Let’s take the U.S. as an example. I know the two are polar opposites with a vast gap in wealth. The point is that every state in the union depends on colleges and universities as a major source of economic stimulus. Upstate New York couldn’t exist without its plethora of universities and the resulting cash infusions. On any given Saturday in the Fall, universities generate millions for their communities with fans filling up stadiums, staying at hotels and buying food — to support the sports programs alone. 

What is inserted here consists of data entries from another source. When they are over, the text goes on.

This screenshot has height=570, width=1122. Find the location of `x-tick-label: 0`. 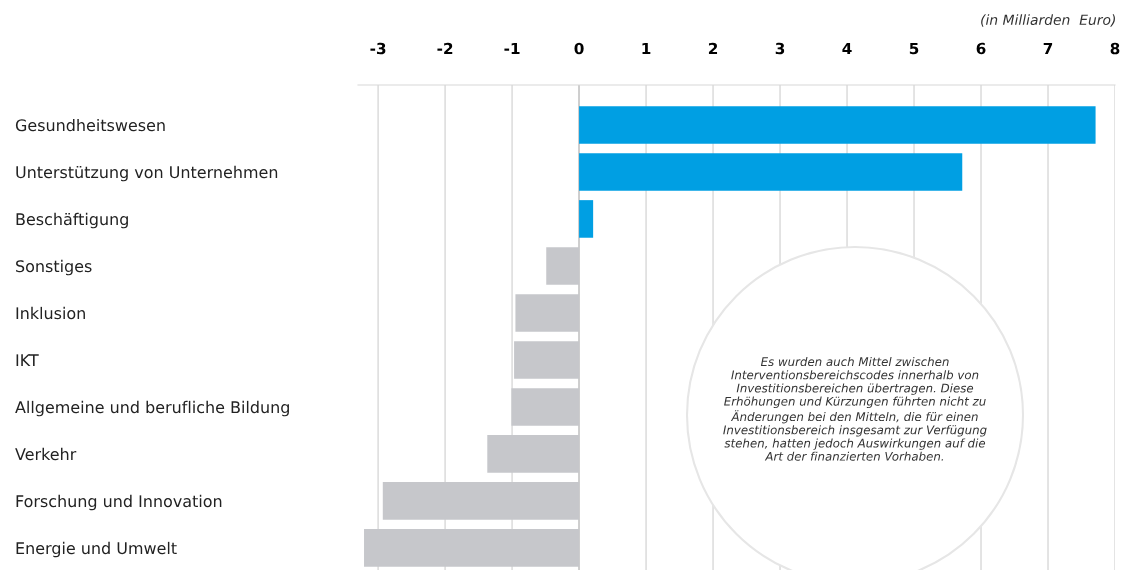

x-tick-label: 0 is located at coordinates (579, 48).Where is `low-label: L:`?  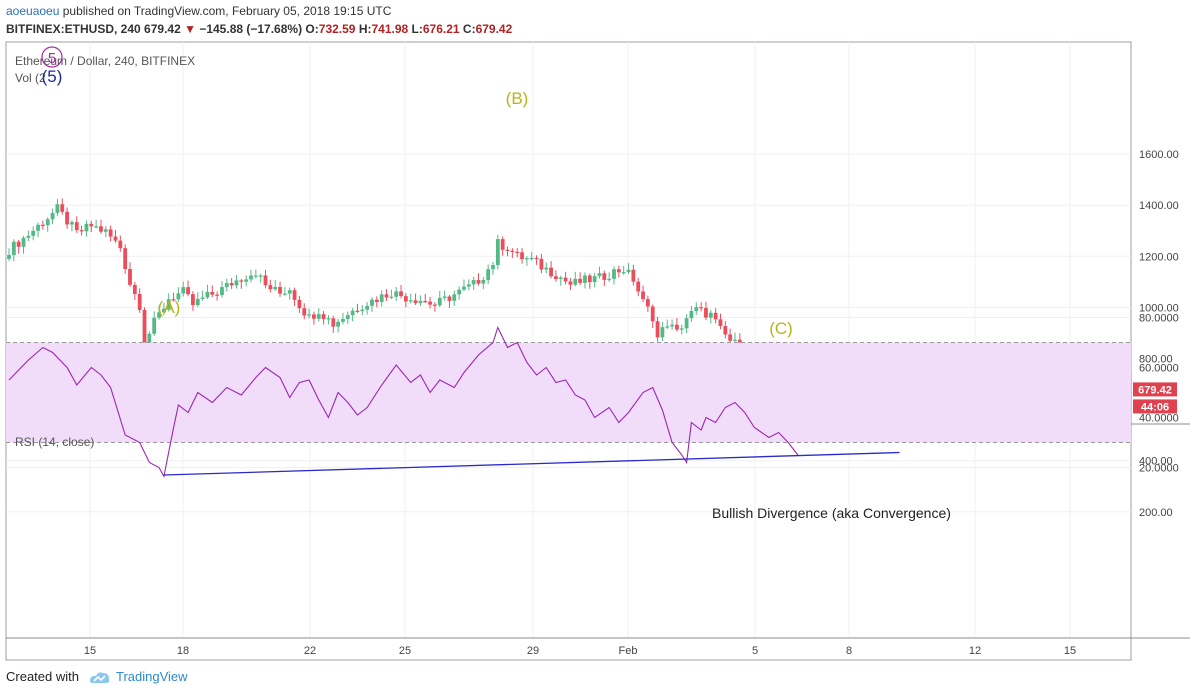 low-label: L: is located at coordinates (417, 29).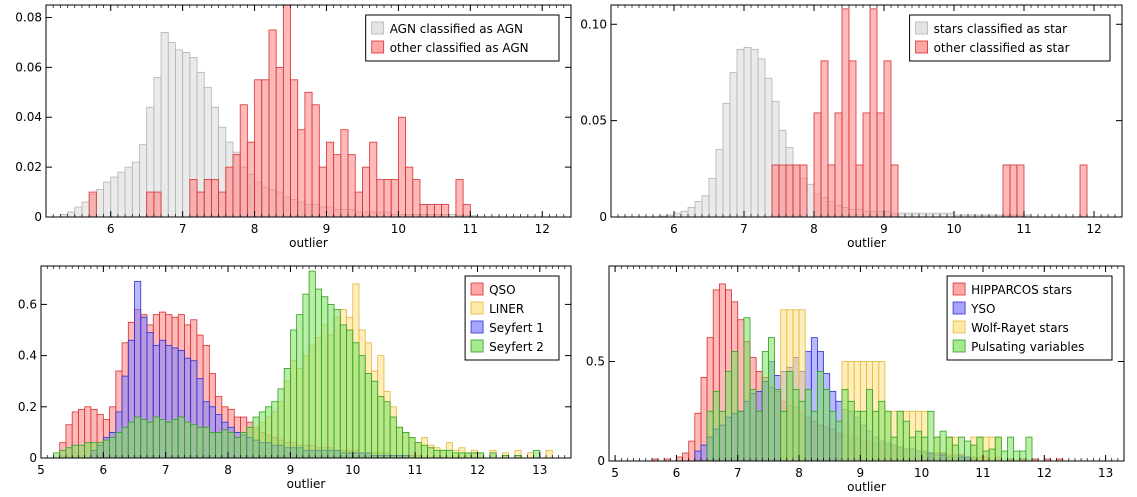 This screenshot has height=497, width=1137. What do you see at coordinates (982, 309) in the screenshot?
I see `legend-entry: YSO` at bounding box center [982, 309].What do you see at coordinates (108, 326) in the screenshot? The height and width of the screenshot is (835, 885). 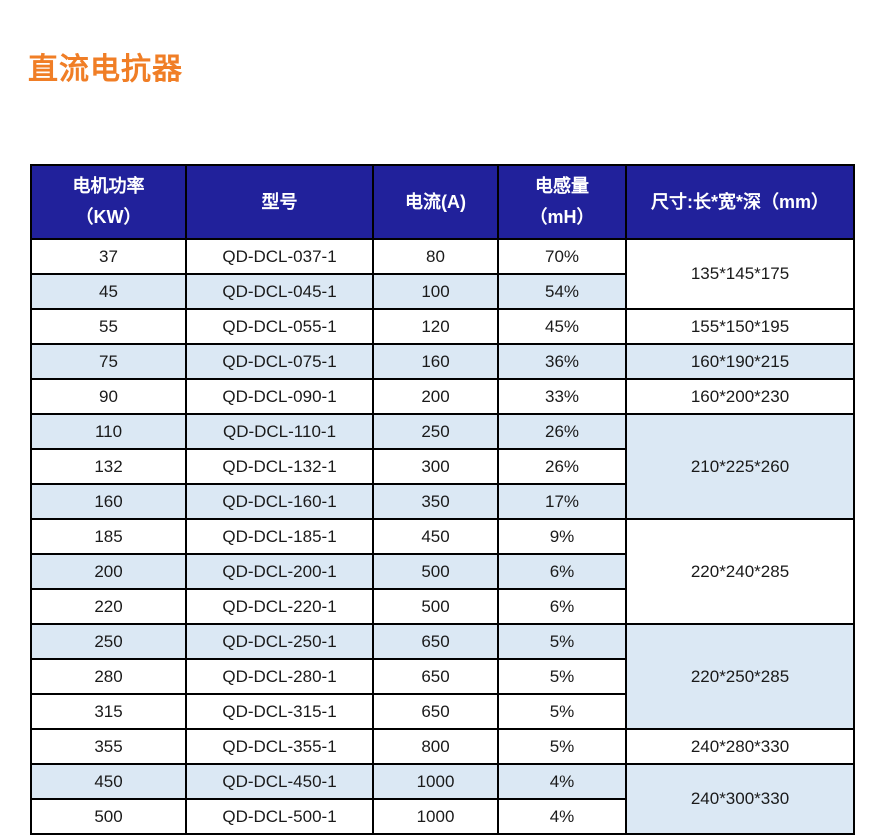 I see `cell-power: 55` at bounding box center [108, 326].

I want to imagine something like that in Haiti. I want to see a Haiti where its best and brightest are not yearning to leave. Of all the challenges that Haiti faces, this one is doable. We just need to imagine Haiti as a republic, instead of as the untamed territory it has become. 

Imagine… the great return

While in the DR, I also spoke with Dr. Michael Etienne, who owns a dental clinic in one of the better neighborhoods in Capital. He studied here years prior and faced the same difficulties as the other students. Etienne, a handsome man with an infectious positivity, told me that despite his good fortune, his native St. Marc is where his heart is. He wants to be there, but the reality of Haiti keeps him in Santo Domingo. 

Imagine Etienne and a stream of other students returning to Haiti to run businesses, work in government and become productive members of Haitian society. Why is that so difficult to achieve?

Over the years, I’ve kept in touch with the Santiago bunch from 2010. I ran into one in Haiti, but all of the others live outside the country. Several are in the U.S., Canada and Chile. A few have remained in the DR.

All of them are successful and are raising families and the challenges that go with that. Imagine. Imagine. Imagine.